His experience of the blitz had left him with a canine version of shellshock. We children never played with toy guns near him, because even clicking the trigger would make him quiver with fright. Bonfire Night absolutely terrified him, and someone had to sit with him under the stairs until it was all over.
In normal circumstances, Bill calmly blended in with family life, only losing composure if a cat crossed his path. At mealtimes he would select one of us children, gently rest his muzzle on a knee and fix us with his appealing eyes, until a bacon rind or a bit of meat was smuggled under the table.
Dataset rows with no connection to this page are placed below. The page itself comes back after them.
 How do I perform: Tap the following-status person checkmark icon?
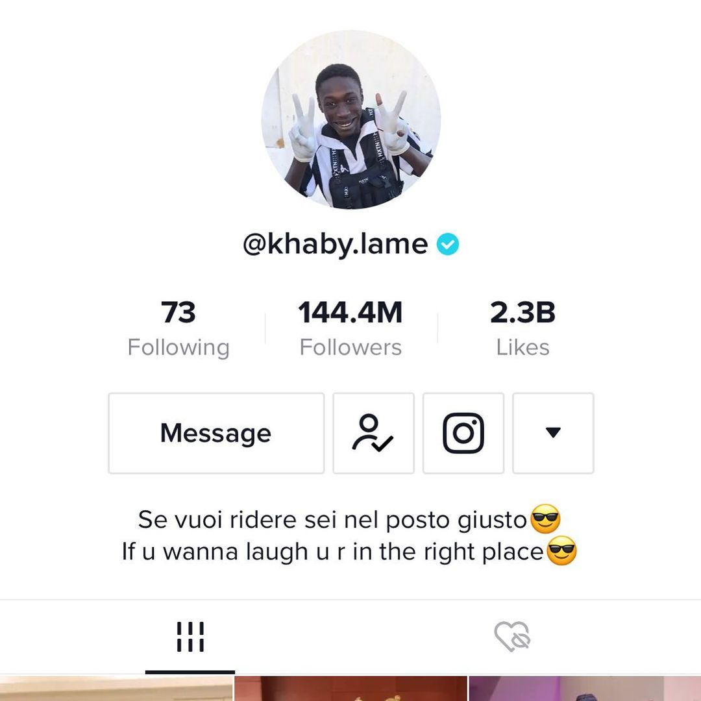(373, 433)
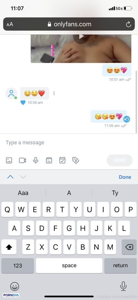Screen dimensions: 138x300
Task: Choose the "Aaa" keyboard suggestion
Action: 23,193
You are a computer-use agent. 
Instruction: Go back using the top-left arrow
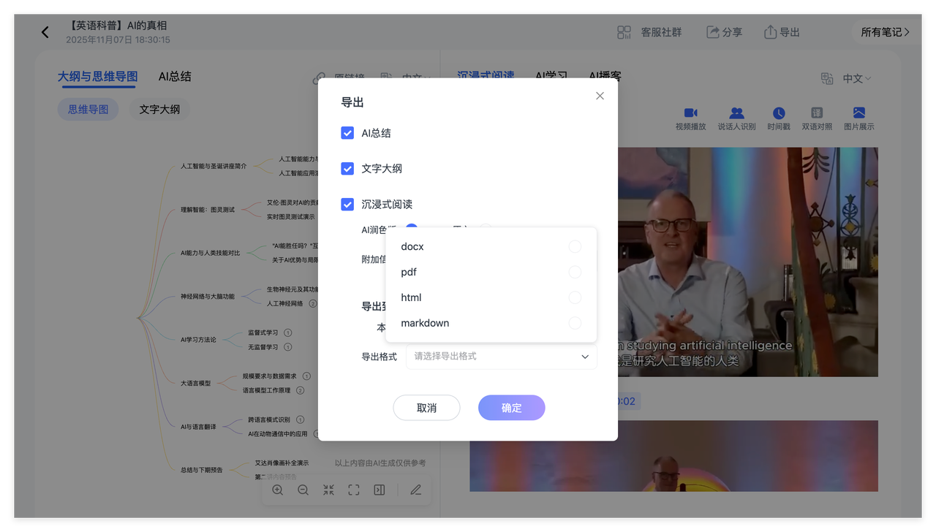[x=45, y=32]
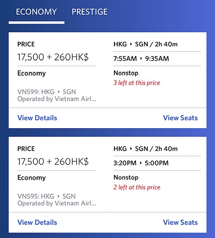Open View Seats for flight VN599
This screenshot has height=238, width=215.
pyautogui.click(x=180, y=118)
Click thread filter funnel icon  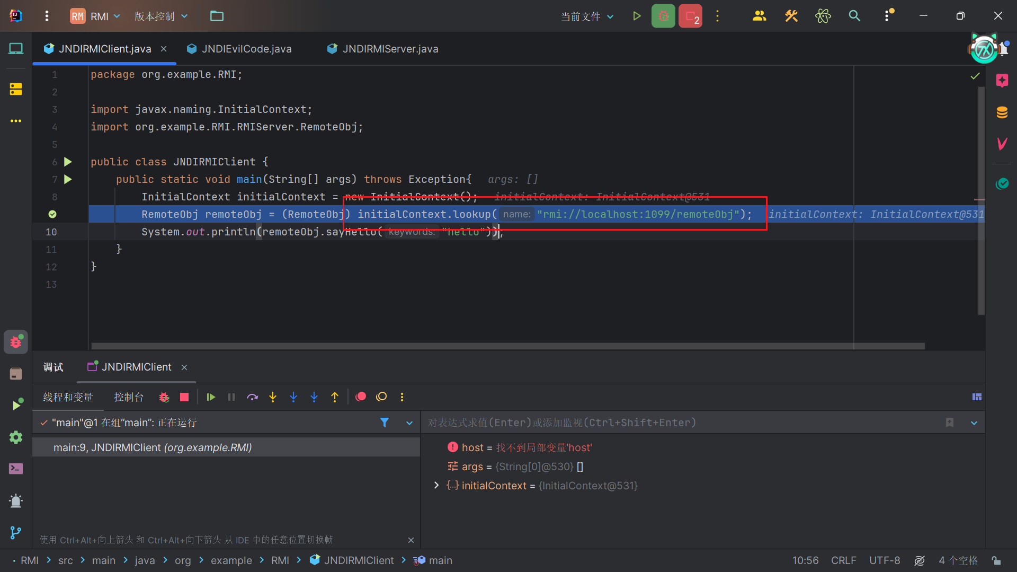(385, 423)
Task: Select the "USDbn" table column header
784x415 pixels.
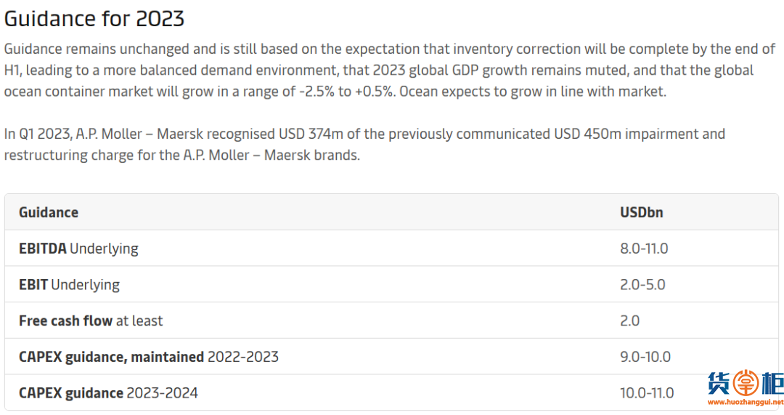Action: coord(641,212)
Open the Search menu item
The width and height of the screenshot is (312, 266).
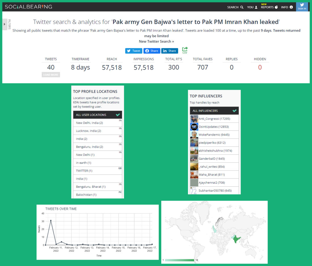[x=235, y=7]
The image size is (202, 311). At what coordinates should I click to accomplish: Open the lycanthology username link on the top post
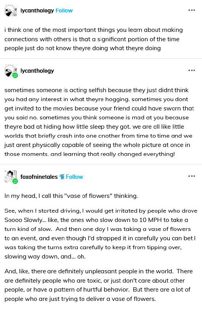point(37,10)
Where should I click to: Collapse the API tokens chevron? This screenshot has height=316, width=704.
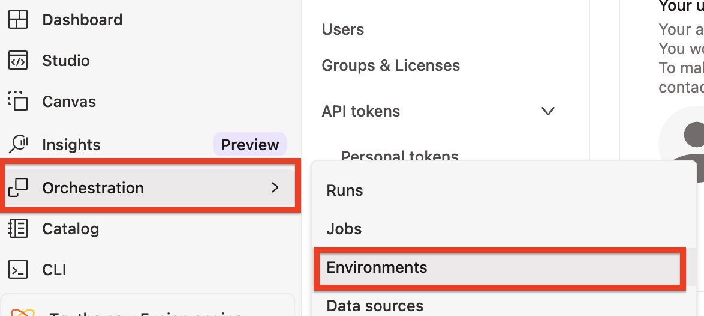pos(547,111)
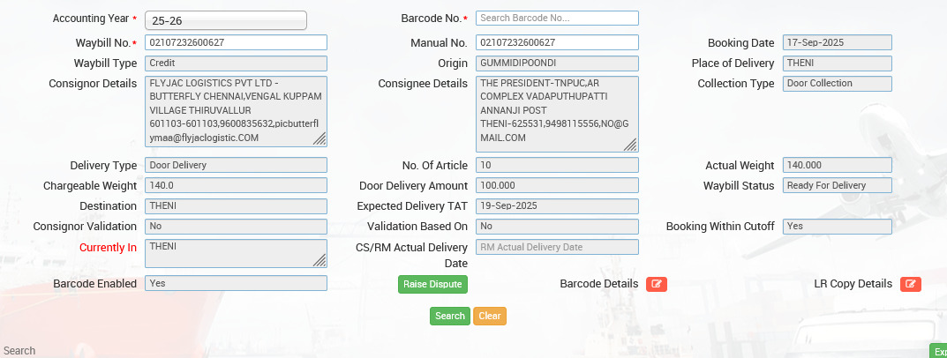Raise a dispute for this waybill
947x358 pixels.
tap(432, 284)
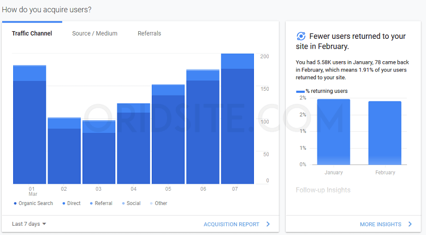Viewport: 426px width, 235px height.
Task: Open the Acquisition Report link
Action: (231, 224)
Bill’s passion was retrieving balls. If we played cricket, we would have to shut him in the house because he would grab the ball before it had travelled more than a few inches from the bat. We would let him out if we’d lost the ball, though. We just had to point at whatever thicket it had disappeared into, say “Fetch it!” and he would plunge in, locate the ball within seconds, and drop it at our feet.
I don’t remember our parents ever taking Bill for a walk; I doubt they even owned a lead. Our garden was unfenced and backed on to the Malvern Hills. It was assumed he would exercise himself by chasing rabbits up there.
However, we discovered eventually that instead of going up the hill, every morning Bill headed down it, towards a row of shops. Somehow, he’d worked out that around 11am the shop assistants took a break, at which point there were biscuits to be had. He would do the rounds at the appropriate time, and people would share their snacks with him.
One of his benefactors was a lady who ran a bookshop. She dressed in tweed suits and wore a monocle. A notice on her door read: “No dogs allowed.”
One morning, our mother was in the bookshop when Bill emerged from the owner’s inner sanctum. Embarrassed, Mother confessed he was her dog and expected to be ejected from the premises in disgrace. But the tweedy owner said Bill had so charmed her that she had made an exception to her “no dogs” rule. She even kept packets of sugary biscuits in her office just for him, because he preferred them to the more spartan variety she ate herself.
My whole family was grief-stricken when at the end of a long life this wonderful animal died. He had many successors and there are stories about them too, but Bill was the very best of them.